┌──
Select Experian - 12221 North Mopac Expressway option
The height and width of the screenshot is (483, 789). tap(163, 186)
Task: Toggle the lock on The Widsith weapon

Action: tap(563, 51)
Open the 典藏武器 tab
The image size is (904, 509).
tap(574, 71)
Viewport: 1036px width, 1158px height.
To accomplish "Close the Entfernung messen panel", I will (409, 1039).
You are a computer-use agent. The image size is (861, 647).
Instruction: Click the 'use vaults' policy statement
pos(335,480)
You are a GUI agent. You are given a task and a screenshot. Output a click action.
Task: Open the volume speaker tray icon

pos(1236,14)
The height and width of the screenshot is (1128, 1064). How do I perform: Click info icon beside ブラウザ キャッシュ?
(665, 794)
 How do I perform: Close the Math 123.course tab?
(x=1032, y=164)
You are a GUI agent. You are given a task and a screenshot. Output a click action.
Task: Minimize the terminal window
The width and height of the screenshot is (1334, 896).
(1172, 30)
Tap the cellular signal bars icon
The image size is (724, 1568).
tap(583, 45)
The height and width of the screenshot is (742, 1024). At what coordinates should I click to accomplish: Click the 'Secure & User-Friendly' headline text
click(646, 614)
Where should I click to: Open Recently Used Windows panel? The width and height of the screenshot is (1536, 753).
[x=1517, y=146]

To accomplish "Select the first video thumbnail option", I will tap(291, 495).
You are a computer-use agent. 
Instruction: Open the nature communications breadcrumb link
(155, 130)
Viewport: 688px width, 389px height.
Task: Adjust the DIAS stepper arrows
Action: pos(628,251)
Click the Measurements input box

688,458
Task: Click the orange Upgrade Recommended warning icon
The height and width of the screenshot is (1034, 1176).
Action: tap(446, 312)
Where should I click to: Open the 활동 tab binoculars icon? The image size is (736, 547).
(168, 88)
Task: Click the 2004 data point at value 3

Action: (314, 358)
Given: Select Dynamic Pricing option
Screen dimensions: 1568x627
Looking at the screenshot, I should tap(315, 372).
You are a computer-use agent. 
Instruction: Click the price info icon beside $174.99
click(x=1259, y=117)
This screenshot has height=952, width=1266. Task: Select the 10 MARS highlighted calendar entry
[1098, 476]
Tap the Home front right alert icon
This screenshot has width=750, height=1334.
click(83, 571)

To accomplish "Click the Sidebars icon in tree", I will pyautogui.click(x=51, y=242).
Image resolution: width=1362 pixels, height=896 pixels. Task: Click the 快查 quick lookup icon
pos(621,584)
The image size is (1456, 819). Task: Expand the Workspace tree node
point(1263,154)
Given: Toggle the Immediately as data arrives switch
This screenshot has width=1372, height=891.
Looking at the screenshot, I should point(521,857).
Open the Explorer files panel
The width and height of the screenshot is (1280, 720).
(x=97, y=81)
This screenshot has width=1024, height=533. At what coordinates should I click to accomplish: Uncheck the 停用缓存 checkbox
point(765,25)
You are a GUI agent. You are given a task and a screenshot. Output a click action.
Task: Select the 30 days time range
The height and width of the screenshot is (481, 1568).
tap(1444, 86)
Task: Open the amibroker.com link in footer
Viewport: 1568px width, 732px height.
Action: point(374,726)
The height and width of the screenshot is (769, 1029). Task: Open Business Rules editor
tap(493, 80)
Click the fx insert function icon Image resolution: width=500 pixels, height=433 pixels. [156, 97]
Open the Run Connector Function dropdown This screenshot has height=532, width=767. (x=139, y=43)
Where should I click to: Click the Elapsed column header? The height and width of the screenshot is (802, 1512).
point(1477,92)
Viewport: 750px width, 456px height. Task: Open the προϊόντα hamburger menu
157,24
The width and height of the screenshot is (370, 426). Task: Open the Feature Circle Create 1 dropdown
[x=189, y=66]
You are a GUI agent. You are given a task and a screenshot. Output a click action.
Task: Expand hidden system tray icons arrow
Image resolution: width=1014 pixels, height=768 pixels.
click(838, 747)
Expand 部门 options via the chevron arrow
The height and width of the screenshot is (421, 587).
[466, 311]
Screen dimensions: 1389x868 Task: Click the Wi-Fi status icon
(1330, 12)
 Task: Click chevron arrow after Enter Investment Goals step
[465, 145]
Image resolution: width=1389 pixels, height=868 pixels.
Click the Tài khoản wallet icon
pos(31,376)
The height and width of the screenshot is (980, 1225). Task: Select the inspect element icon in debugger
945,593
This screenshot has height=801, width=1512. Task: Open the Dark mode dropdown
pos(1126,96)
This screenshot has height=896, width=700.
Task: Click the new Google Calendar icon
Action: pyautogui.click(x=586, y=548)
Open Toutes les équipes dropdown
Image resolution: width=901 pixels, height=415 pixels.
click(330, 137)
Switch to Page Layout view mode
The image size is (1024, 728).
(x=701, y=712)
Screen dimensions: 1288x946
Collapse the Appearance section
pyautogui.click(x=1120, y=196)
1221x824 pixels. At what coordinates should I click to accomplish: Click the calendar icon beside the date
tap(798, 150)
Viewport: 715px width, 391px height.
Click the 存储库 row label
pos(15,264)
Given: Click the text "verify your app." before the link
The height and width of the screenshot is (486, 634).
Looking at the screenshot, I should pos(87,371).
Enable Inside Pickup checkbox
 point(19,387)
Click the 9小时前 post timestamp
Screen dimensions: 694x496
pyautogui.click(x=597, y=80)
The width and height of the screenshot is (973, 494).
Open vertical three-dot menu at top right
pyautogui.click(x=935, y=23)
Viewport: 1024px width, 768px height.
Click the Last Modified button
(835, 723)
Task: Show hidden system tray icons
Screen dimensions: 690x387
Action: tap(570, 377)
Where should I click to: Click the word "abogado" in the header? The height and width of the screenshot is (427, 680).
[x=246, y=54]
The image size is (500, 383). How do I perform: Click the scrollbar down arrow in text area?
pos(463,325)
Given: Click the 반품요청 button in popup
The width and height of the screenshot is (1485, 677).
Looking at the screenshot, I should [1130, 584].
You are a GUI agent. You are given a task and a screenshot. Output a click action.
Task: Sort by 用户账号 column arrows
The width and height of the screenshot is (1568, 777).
└──
> Exercise prompt:
Can you write out again the items from the line containing "Viewport: 750px width, 456px" through the line containing "[x=189, y=66]", keeping each item's wording and shifting every coordinate in their answers by -145?

> Solution to the exercise:
Viewport: 750px width, 456px height. Task: Open the προϊόντα hamburger menu
12,-121
The width and height of the screenshot is (370, 426). Task: Open the Feature Circle Create 1 dropdown
[x=44, y=-79]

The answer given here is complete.